# [SHORT TASK]
Extract each line of the records that contains the word "Instruction".

# [MATERIAL PROVIDED]
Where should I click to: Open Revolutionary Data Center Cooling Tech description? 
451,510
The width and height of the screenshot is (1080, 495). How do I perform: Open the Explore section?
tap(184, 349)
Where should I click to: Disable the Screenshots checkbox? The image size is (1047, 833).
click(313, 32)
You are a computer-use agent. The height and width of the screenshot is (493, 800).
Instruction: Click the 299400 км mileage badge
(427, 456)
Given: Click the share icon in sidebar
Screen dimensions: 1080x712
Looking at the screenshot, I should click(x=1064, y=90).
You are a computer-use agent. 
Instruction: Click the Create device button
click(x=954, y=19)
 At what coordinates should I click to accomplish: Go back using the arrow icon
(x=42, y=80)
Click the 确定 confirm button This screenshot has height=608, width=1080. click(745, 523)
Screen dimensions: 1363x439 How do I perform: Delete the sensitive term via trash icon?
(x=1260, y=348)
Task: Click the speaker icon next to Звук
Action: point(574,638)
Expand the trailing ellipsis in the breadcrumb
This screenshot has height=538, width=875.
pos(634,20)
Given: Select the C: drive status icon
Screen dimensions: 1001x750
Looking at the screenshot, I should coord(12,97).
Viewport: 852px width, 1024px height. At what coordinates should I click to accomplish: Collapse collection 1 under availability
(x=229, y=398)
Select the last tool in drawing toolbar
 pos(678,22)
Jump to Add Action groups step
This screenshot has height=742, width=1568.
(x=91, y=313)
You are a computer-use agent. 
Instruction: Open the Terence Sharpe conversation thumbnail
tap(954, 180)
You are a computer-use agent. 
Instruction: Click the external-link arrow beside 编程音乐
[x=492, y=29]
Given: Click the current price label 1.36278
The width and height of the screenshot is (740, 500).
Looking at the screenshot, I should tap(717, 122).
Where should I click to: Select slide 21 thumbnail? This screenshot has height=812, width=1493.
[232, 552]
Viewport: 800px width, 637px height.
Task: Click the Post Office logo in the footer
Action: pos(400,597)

# [ANSWER TO THIS EXERCISE]
Instruction: Click the 299400 км mileage badge
Instruction: Click the Create device button
Instruction: Open the Terence Sharpe conversation thumbnail
Instruction: Click the external-link arrow beside 编程音乐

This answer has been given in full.